Biz de böyleyiz; sosyal kurallar, ahlaki gem vuruşlar din ve vicdan sayesinde frenlesekte kendimizi, gözü dönenlerimizin manşetlere çıkışı da bu yüzdendir. Bu arzu ve içsel dürtü heves mekanizmasını hareke geçirip bir sevdaya kucak açar. İşte bu nokta aşkla karıştırılan noktanın ta kendisidir. Alt beyin egemen dürtüler, hedeflerine varma uğrunda manayı ve duyguları da kullanırlar. Oysa ki bu duygular; beynin üst tarafında sanat, aşk, muhabbet, samimiyet ve her türlü ahlaki değerler mutfağının kazanında kaynar. Kendini kandırmak değiminin fiiliyatlaşma çabalarıdır bu olup bitenler.
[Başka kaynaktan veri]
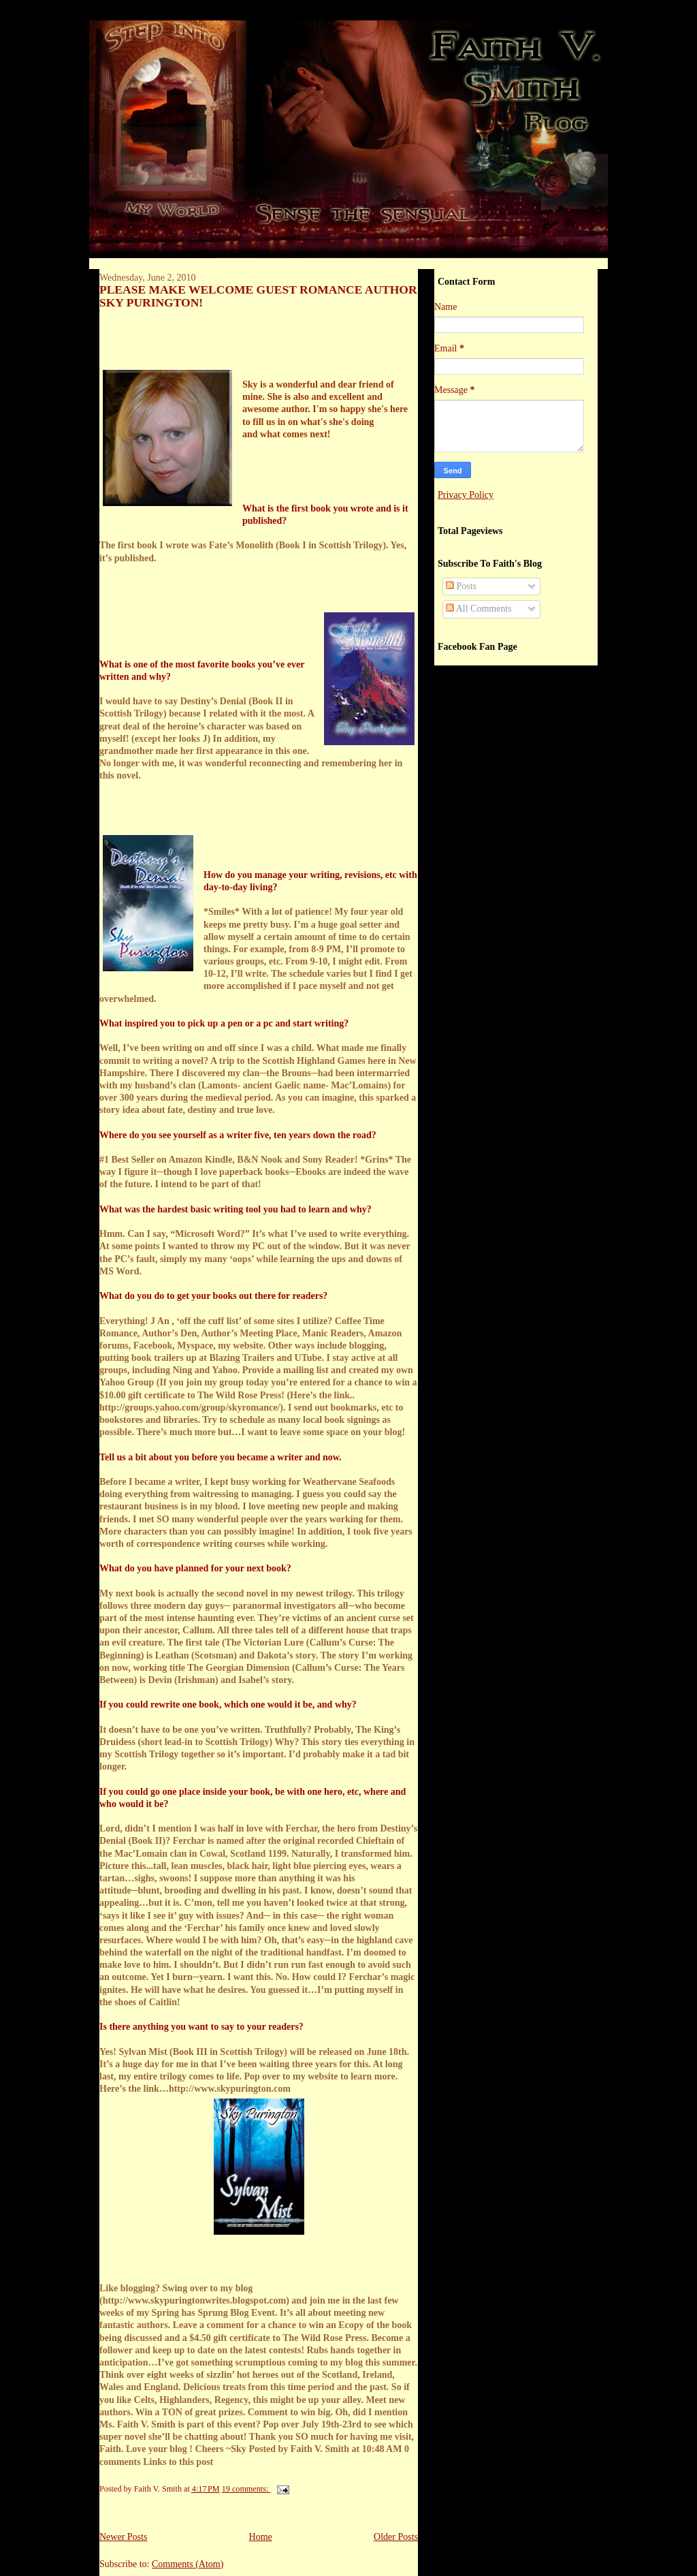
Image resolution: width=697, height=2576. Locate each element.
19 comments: (246, 2489)
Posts (461, 586)
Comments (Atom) (187, 2564)
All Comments (479, 608)
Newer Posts (123, 2537)
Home (260, 2537)
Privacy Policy (465, 495)
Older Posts (396, 2537)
Gelelim aşka; duyguların zirvesidir. Dağ üzerinde birikmiş kardır , erimez lakin eritir. Mevlana’nın tabiriyle; girdiği yerde kendinden başka hiçbir şey bırakmaz. Böylesine yüce duygunun ölmesi, bitmesi, yok olması gibi bir düşünce, o duyguya hakaret etmektir. Tensel dürtülerin zevklerine dair terimlerin de bu duygu ile karıştırılıp, aynı anlamların yüklenmesi, konuya duyulan ehemmiyetsizliği gösterir.
Evlilik aşkı öldürmez, monotonlaşan yaşamın getirileri; başlangıçtaki hislenişi, hevesi, saygıyı, arzuyu öldürür. Gönül sonsuzluğuna ait olan aşkı öldüremez zira atı alan Üsküdar’ı geçer, yürek şehrine geçemez. Aşkın aşıkları ölümsüz ise aşk nasıl ölümlü olabilir? Yunus Emre deyişiyle; Aşıklar ölmez, yerde çürümez , yanmayan bilmez ateşi aşka… Mum ışığına sevdalı heves kelebeğimizle, güneşe yar olmuş gönül teknemizi karıştırmayalım.